The main proof search is performed using an instance of the superposition calculus described in [BG94] (and, in more detail, in [Schulz:AICOM-2002]). E implements superposition with negative literal selection, and with equality factoring, not merging paramodulation. It incorporates a number of simplification techniques, including unconditional rewriting, subsumption, semantic tautology elimination, and contextual literal cutting. It also employs AC redundancy elimination (based on pre-publication communication later documented in [AHL:JSC-2003]) and the controlled introduction of definitions for independent clause parts (equivalent to hyper-splitting with definitions [RV:IJCAI-2001]). The calculus has been extendet to include additional inferences for higher-order logic as described in [VBS:TACAS-2023].

Proof procedure

E uses the DISCOUNT [DKS97] variant of the given-clause algorithm. The proof state is represented by two sets of clauses, the set P of processed clauses (initially empty) and the set U of unprocessed clauses. Clauses in U are ranked according to a heuristic evaluation function, and are processed in order. Processing will first simplify the selected clause g with all clauses in P, then simplify P with g (moving all affected clauses from P back into U), and then compute all direct consequences between g and P that can be derived using the generating inference rules (superposition, equality factoring, and equality resolution). The new clauses are simplified with respect to P and added to U, g is added to P.

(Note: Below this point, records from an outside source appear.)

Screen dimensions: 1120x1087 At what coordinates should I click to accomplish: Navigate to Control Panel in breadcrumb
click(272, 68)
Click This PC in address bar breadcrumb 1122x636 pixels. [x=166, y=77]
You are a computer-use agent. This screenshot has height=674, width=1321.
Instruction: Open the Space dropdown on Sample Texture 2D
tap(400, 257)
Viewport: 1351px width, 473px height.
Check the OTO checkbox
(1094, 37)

This proof procedure is different from the given-clause algorithm implemented in Otter (and many provers since), which also uses U for simplification. The variant E uses was first popularized by DISCOUNT, but also is at the core of Waldmeister. Vampire and SPASS implement it in addition to their primary algorithm.

Heuristics

The major heuristic choice points in E are the choice of a term ordering that restricts inferences and controls rewriting, the choice of the next given clause from U, and the (optional) selection of inference literals in clauses that have at least one negative literal.

E allows the user to select type of term ordering (LPO or KBO), precedence, and weights manually. It also implements a lwarge number of precedence and weight generation schemas that can be selected from the command line or by the automatic mode.

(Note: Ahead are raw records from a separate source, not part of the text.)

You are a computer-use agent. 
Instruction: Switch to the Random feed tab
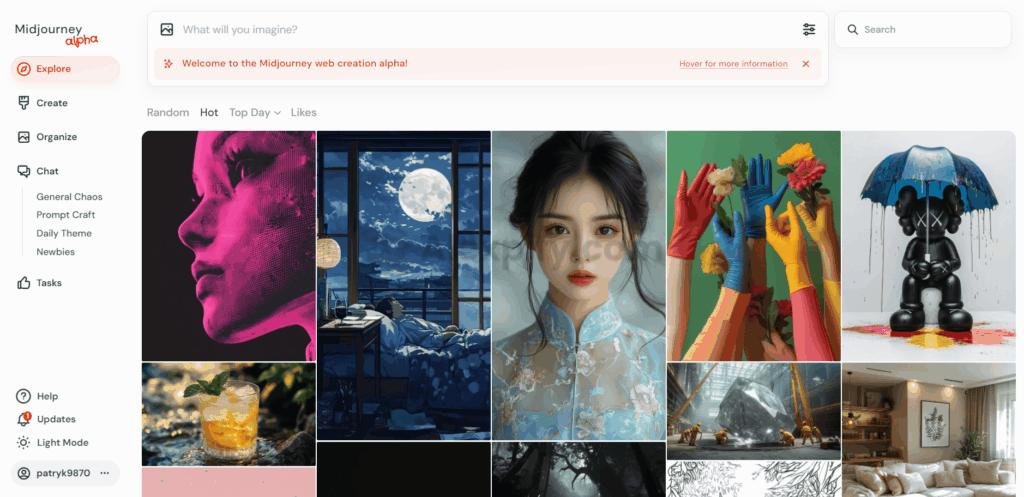[x=167, y=113]
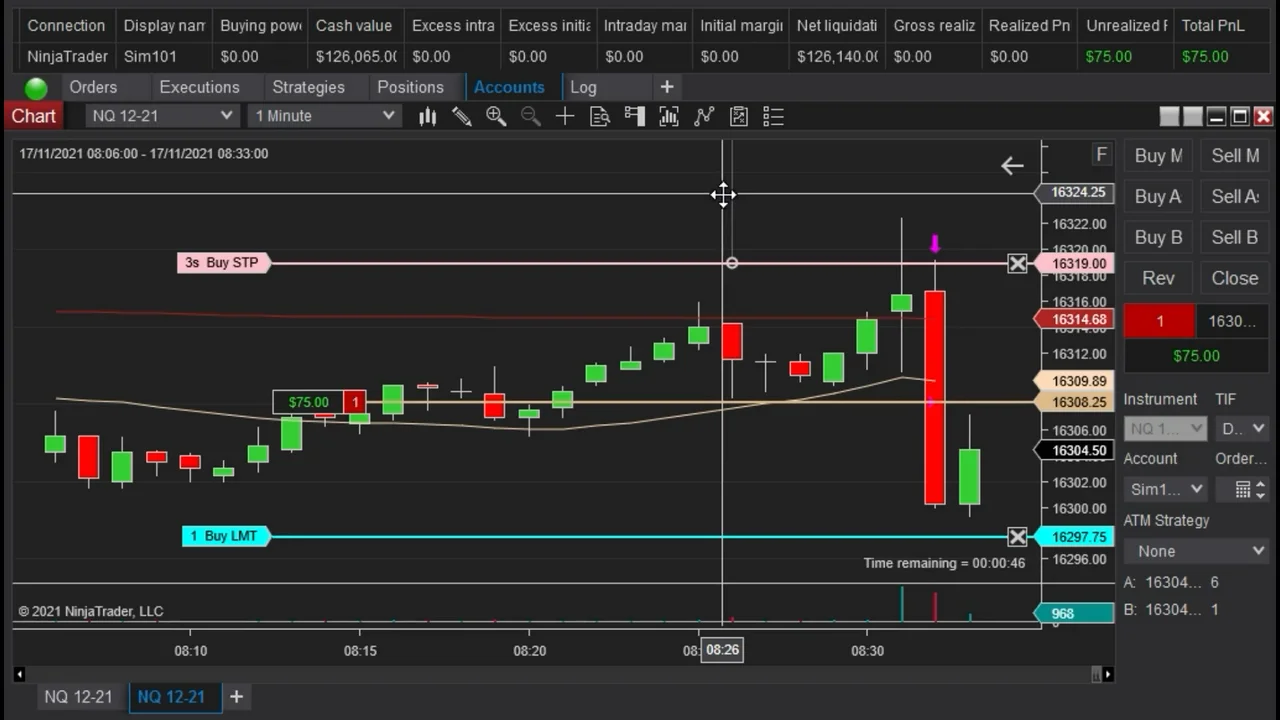Cancel the 3s Buy STP order

tap(1017, 264)
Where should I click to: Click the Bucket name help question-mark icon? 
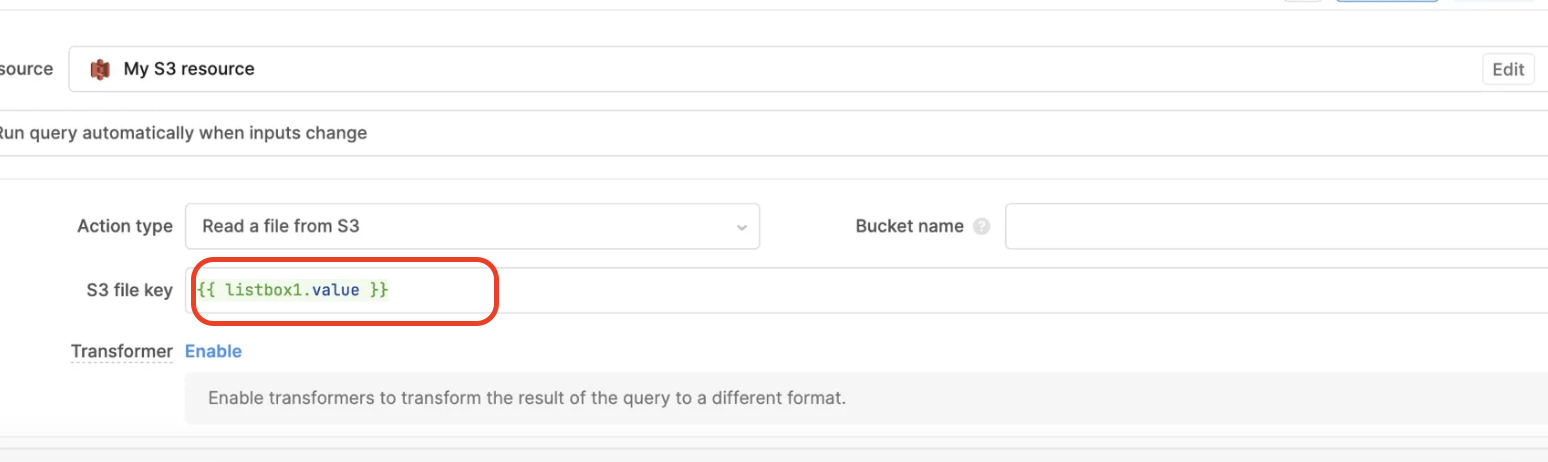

Selection of the given clause is controlled via a number of priority queues from which clauses are picked in a weighted round-robin scheme. Each queue is sorted according to a fixed priority function and a parameterized clause evaluation function. Clause evaluation functions can be goal-oriented, can focus on particular symbols and can take term orderings into account. The whole clause selection scheme can be described using a domain-specific mini-language. The automatic mode will determine a proven scheme for a given problem class automatically.

Literal selection is controlled by one of about 100 hard-coded selection strategies. In automatic mode, the prover with pick one of them without user intervention.

Data structures and algorithms

E has not originally been designed as a speed demon. However, it has acquired a reputation as a fast theorem prover, and, over time, has been retrofitted with data structures to somewhat justify that reputation.

E is build around perfectly shared terms, i.e. each distinct term is only represented once in a term bank. The whole set of terms thus consists of a number of interconnected directed acyclic graphs. Term memory is managed by a simple mark-and-sweep garbage collector.

Unconditional (forward) rewriting using unit clauses is implemented using perfect discrimination trees with size and age constraints. Whenever a possible simplification is detected, it is added as a rewrite link in the term bank. As a result, not only terms, but also rewrite steps are shared.

Subsumption and contextual literal cutting (also known as subsumption resolution) are supported using feature vector indexing [Schulz:FVI-2013].

Superposition and backward rewriting use fingerprint indexing [Schulz:IJCAR-2012], a new technique combining ideas from feature vector indexing and path indexing.

Finally, LPO and KBO are implemented using the elegant and efficient algorithms developed by Bernd Löchner in [Loechner:IJAIT-2006][Loechner:JAR-2006].

Implementation

E is implemented in ANSI-C, mostly sticking to the 1989 standard. It does require the long long extension from C-99.

By default, it uses the GNU toolchain, but has also been successfully built using a number of different compile environments.